コナミが対サイゲームスの訴訟で使用した(と思われる)特許の分析
https://news.yahoo.co.jp/byline/kuriharakiyoshi/20230518-00350002
一般に、特許権は広ければ広いほど侵害を認められやすいが無効にされやすく、狭ければ狭いほど侵害は否認されやすいが無効にされにくくなります。広い特許と分割出願の繰り返しより得られた狭い特許のバリエーションで攻められると、攻められた方にとってはかなりやっかいです。最近の分割出願を見るとかなり実装に近い狭い範囲の権利になっています。たとえば、(「ウマ娘」のリリースより後の)2021年7月8日に出願され、2021年10月27日に登録された特許6967320号の請求項1は以下のとおりです。

【請求項1】
シナリオに基づいて進行される、第2キャラクタのパラメータを変更又は設定することによって前記第2キャラクタを育成する第1ゲームと、前記第1ゲームで育成した前記第2キャラクタを用いた第2ゲームと、を含むゲームを提供し、
複数の第1キャラクタの中から抽選により決定された少なくとも1つの第1キャラクタと、ユーザ識別情報とを関連付けて記憶装置に記憶させ、
前記第1ゲームにおける前記シナリオが開始される前に、前記ユーザ識別情報と関連付けられた複数の第1キャラクタのうちの1以上の第1キャラクタが設定されるデッキが、ユーザの操作に基づいて編成され、
前記第1ゲームでは、前記デッキに設定された前記第1キャラクタに基づいて発生したイベントによって、前記第2キャラクタの前記パラメータが変更又は設定される、

ゲームシステムであって、
前記第1キャラクタと前記第2キャラクタとの関係性の度合いを示す関係度を管理する関係度管理手段と、
前記第1ゲームにおける前記第2キャラクタの行動を選択するための複数のコマンドの中から1つのコマンドを前記ユーザに選択させるコマンド選択手段と、
前記ユーザによって選択された前記コマンドに応じて前記第1ゲームを進行させる第1ゲーム進行手段と、
を含み、
前記複数のコマンドには、内容の異なる複数の練習コマンドが含まれ、
前記関係度管理手段は、前記ユーザに選択された前記練習コマンドによって、前記第2キャラクタと前記デッキに設定された前記第1キャラクタとが一緒に行動して前記第1ゲームが進行された場合、一緒に行動した前記第1キャラクタと前記第2キャラクタとの前記関係度の値を変化させ、
前記第1ゲーム進行手段は、前記関係度管理手段が前記関係度の値を変化させた結果、変化後の前記関係度の値が所定の基準に達した場合、当該所定の基準に達した以降に前記イベントを発生させうる、ゲームシステム。

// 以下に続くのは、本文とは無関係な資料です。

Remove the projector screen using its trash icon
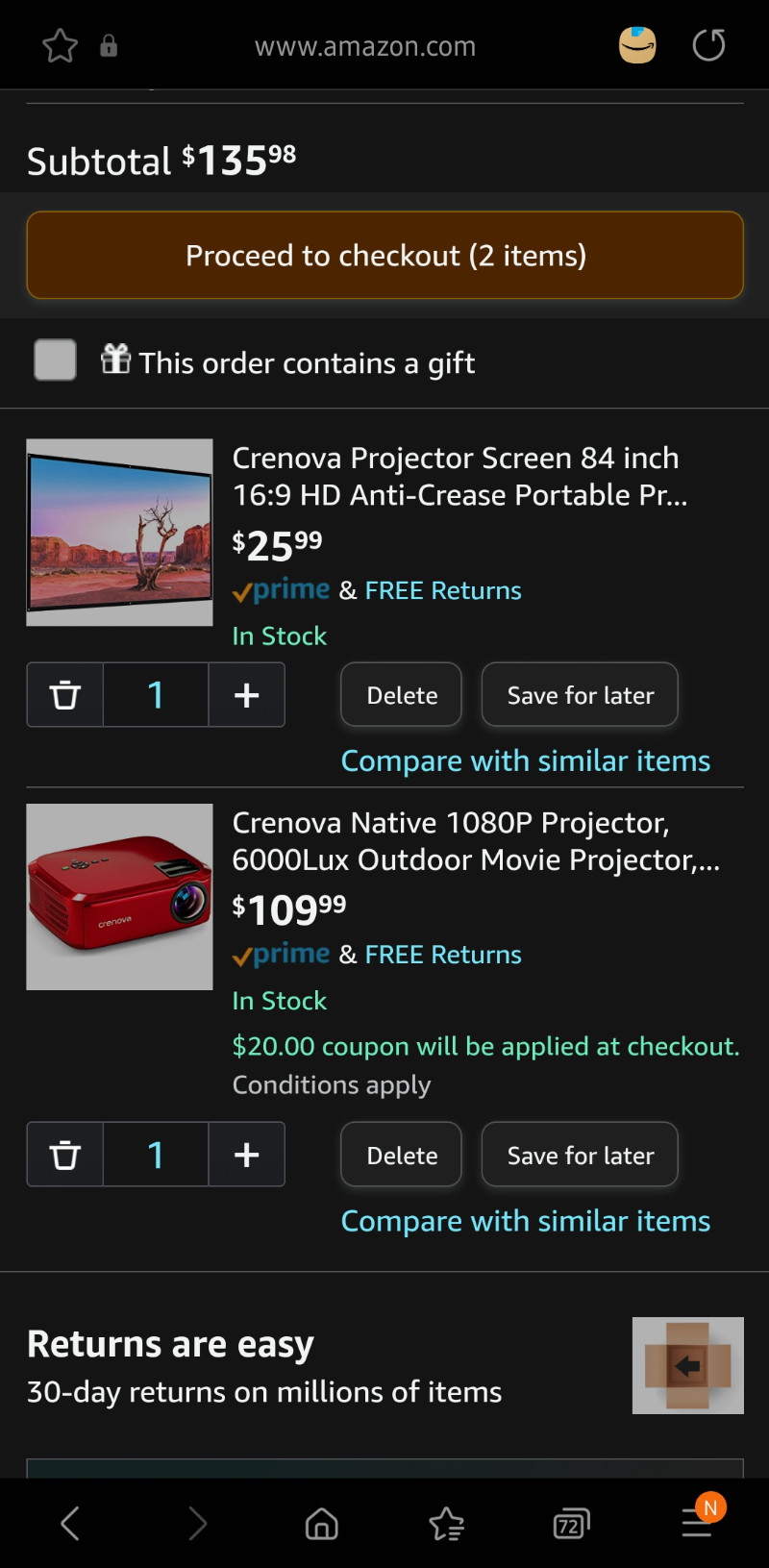Image resolution: width=769 pixels, height=1568 pixels. (65, 694)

私は本件の調査のために「ウマ娘」をインストールしたばかりなので確証は持てないですが、これって、意図的に「ウマ娘」に寄せているのではないでしょうか?そうなると、非侵害の主張は困難(仮に設計変更で侵害回避しても過去の侵害の損害賠償の責は免れない)、無効の主張も困難(1件だけなら何とかなっても同じような特許が他に10件以上あります)ということでなかなか厳しそうです。